Summary of this case from Williams v. Fairhaven Cemetery Assn

Opinion

Docket No. 6513.

December 27, 1928.

APPEAL from a judgment of the Superior Court of the City and County of San Francisco. Franklin A. Griffin, Judge. Affirmed.

The facts are stated in the opinion of the court.

Thos. J. Straub, Charles E. Finney, George F. Jones and Leo H. Susman for Appellant.

Edwin V. McKenzie and Jesse H. Miller for Respondent.



THE COURT.

This action was brought by plaintiff, Henry Dobbie, against appellant, Pacific Gas and Electric Company, a corporation, hereinafter called the gas company, to recover damages for personal injuries sustained on its premises.

The plaintiff, a sheet and metal worker, was in the employ of W. Heidt, an independent contractor, who was under contract with the gas company to reconstruct a blast-pipe and do other work of like character in and about the generator building of the plant of the company in San Francisco.

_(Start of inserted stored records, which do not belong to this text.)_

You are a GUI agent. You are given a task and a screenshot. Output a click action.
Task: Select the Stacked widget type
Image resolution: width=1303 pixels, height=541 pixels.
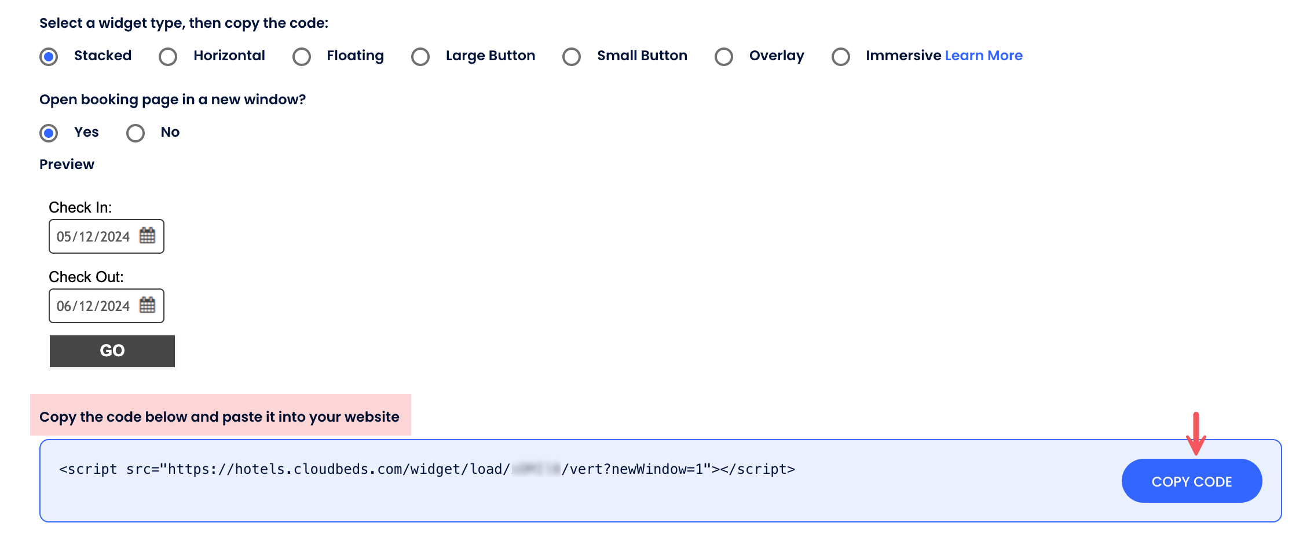point(49,57)
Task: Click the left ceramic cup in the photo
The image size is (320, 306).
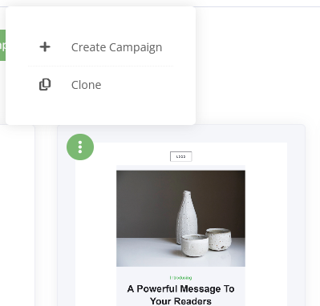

The complaint alleged that on the day of the accident and for a long time previously there had existed on the roof of the generator building a glass skylight, which was near the place where the plaintiff was required to work; that the gas company had knowingly permitted the skylight to become covered to a depth of several inches with cinders and soot discharged from its gas generators; that this rendered the skylight invisible to any person on the roof of the building and caused the same to appear to be a part of the solid portion of the roof; that the true conditions were unknown to plaintiff, who, in the course of his employment, stepped upon the skylight, which broke with his weight, precipitating him to the floor below and causing his injuries. A jury returned a verdict against the gas company, which has appealed from the judgment entered thereon.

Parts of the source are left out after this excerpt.